Muni Ki Reti is a town and a municipal council in Tehri Garhwal district in the Indian state of Uttarakhand. It lies close to the pilgrimage town of Rishikesh and is known for its ashrams, including the Divine Life Society of Sivananda Saraswati.

==History==
Literally meaning "Sand of the sages" (muni), Muni Ki Reti is traditionally considered the gateway for the Char Dham pilgrimage — Badrinath, Kedarnath, Gangotri, and Yamunotri. It is also known as the place where King Bharata performed penance in the Ramayana.

In modern history, 'Kailash Ashram' was established here in 1880 by Dhanraj Giri. It was one of the first large ashrams to be established in Rishikesh. Before that it was mostly as a place for individual seekers or pilgrims to stop over on way to Char Dham temples pilgrimage.

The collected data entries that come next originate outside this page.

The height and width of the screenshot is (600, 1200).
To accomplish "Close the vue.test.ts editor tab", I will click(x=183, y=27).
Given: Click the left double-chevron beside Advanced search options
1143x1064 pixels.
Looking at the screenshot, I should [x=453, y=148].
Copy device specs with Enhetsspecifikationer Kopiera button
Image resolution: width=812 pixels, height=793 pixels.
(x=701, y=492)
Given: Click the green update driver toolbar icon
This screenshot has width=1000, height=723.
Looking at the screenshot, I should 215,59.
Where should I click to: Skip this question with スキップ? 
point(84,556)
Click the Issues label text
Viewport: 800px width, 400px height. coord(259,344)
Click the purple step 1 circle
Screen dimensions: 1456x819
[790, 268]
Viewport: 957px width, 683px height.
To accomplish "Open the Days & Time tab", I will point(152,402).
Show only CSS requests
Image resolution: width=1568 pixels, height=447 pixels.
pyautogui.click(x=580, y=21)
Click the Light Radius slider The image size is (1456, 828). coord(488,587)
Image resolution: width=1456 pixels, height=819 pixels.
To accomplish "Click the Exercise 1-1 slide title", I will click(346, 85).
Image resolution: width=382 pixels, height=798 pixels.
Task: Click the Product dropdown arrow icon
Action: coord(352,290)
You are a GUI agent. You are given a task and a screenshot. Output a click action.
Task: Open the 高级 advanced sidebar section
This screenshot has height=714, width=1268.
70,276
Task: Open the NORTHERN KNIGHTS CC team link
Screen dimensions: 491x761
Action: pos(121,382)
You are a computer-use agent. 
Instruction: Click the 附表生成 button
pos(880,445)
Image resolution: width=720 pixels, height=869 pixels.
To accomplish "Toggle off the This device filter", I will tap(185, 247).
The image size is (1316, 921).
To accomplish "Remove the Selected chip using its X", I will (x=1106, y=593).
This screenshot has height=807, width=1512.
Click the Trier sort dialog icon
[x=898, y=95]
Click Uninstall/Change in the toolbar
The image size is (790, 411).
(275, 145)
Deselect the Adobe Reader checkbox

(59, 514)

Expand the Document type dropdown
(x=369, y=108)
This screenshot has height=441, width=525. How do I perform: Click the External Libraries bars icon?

Subsequently, Swami Atmananda founded Swargashram in 1908; Sivananda Ashram was established by Swami Sivananda in 1936. Gradually other ashrams came up and soon it became a popular destination for yoga and meditation practitioners and seekers of Vedantic knowledge. The town became a Nagar Panchayat on 30 November 1949 and elevated to Municipal Council in 2015. Over the years other ashrams have come up in the area — Gita Bhawan, Parmarth Niketan of Swami Chidanand Saraswati and Vanprastha Ashram — all on the opposite bank of the Ganges.

In February 1968 The Beatles visited the now-closed Maharishi Mahesh Yogi's ashram. John Lennon recorded 'The Happy Hrishikesh Song' here. The Beatles composed nearly 48 songs during their time at the Maharishi's ashram, many of which appear on the White Album. Several other artists, including Mike Love of The Beach Boys, Donovan and Gyp Mills, visited the site to contemplate and meditate.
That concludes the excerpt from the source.